Puisqu'on connait leurs modes d'emplois, tout le monde peut les comprendre, et elles rejoignent le corpus culturel géant qui nous sert à tous pour discuter avec nos contemporains, surtout à la machine à café, quand on a épuisé les sujets sur le temps qu'il fait (du coup, on va se mettre inévitablement à parler soit de game of thrones, soit de the walking dead) (ou de harry potter, quand on est vraiment chaud comme la braise et qu'il y a eu une rediff la veille sur Chérie25).

Le garage hermétique.
Une oeuvre qui est à la fois une parodie de récit d'aventure des années 30, et un truc complètement port nawak.
Un récit d'aventure piraté par la psychée coq à l'âne de Moebius.

L'ART.

Mais, du coup, quand on commence à faire une nouvelle œuvre artistique, si on l'inscrit dans la culture déjà existante, si on imite, décline, s'inspire de ce qui déjà nous environne, on ne va finalement rien créer du tout (exactement ce que fait walking dead en déclinant pour la 254773807ème fois un récit de morts-vivants). On va juste ressasser des trucs existants, ce qui n'aura pas plus de valeur qu'une discussion sur la météo. C'est pas méchant, ça fait passé le temps, on se sent entre gens de bonne compagnie, mais ce n'est finalement qu'une autre façon de se cacher qu'on se fait quand même un peu salement chier.

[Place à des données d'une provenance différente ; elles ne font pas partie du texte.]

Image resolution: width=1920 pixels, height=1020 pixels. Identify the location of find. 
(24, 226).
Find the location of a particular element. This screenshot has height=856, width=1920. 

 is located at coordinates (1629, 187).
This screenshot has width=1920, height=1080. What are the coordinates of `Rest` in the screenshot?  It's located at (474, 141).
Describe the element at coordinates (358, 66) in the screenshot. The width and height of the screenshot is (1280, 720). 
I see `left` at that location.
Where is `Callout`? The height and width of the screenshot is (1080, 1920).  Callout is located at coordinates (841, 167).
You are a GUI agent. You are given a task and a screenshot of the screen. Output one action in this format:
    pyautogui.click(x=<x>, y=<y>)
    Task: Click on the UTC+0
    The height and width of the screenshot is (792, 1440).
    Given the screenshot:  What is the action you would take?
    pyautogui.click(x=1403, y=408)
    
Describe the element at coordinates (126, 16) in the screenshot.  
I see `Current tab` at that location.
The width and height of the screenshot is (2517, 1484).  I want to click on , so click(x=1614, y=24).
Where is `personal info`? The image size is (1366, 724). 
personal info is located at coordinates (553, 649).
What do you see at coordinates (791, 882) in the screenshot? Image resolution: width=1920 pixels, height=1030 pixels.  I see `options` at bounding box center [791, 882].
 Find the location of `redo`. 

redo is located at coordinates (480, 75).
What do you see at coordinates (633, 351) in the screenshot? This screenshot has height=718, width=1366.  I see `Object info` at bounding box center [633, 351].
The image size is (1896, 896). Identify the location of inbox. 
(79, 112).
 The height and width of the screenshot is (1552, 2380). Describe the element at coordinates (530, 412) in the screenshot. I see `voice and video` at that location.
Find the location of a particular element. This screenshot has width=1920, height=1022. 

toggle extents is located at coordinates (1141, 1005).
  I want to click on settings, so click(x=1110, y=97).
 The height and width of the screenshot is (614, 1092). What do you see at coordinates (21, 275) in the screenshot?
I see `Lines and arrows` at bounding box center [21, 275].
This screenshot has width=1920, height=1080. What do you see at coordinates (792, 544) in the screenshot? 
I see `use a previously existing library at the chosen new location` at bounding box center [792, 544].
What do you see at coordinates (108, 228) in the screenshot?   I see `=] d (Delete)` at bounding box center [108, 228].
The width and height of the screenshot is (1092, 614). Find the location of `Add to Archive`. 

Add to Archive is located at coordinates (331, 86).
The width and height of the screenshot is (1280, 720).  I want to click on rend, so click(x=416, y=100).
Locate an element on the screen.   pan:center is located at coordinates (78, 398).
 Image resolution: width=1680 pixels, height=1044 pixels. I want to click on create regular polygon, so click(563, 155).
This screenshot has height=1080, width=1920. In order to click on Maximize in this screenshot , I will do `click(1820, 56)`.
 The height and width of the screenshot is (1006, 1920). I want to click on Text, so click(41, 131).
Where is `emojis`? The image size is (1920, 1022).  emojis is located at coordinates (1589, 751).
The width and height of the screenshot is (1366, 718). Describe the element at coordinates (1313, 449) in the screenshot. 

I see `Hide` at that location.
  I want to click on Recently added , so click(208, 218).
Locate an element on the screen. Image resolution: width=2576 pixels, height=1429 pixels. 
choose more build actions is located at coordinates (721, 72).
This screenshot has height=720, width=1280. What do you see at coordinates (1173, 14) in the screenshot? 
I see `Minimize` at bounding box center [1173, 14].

Donc il faut essayer de construire une oeuvre contre ça, contre la culture, sans la culture.

La faune de Mars.
Une oeuvre qui définit une fausse culture, une culture à côté de l'officielle.
(Ouais, ok, on peut trouver ça un peu capillotracté, mais j'assume.)

Et, là, comment faire ?

Selon moi (et, vraiment, pour le coup, ce n'est que mon humble avis qui n'engage que moi), il y a un truc tout simple : il faut essayer d'exprimer sa personnalité la plus profonde. Ce qui fait vraiment ce qu'on est. Ce qu'on aime, ce qu'on pense, ce qu'on croit vraiment.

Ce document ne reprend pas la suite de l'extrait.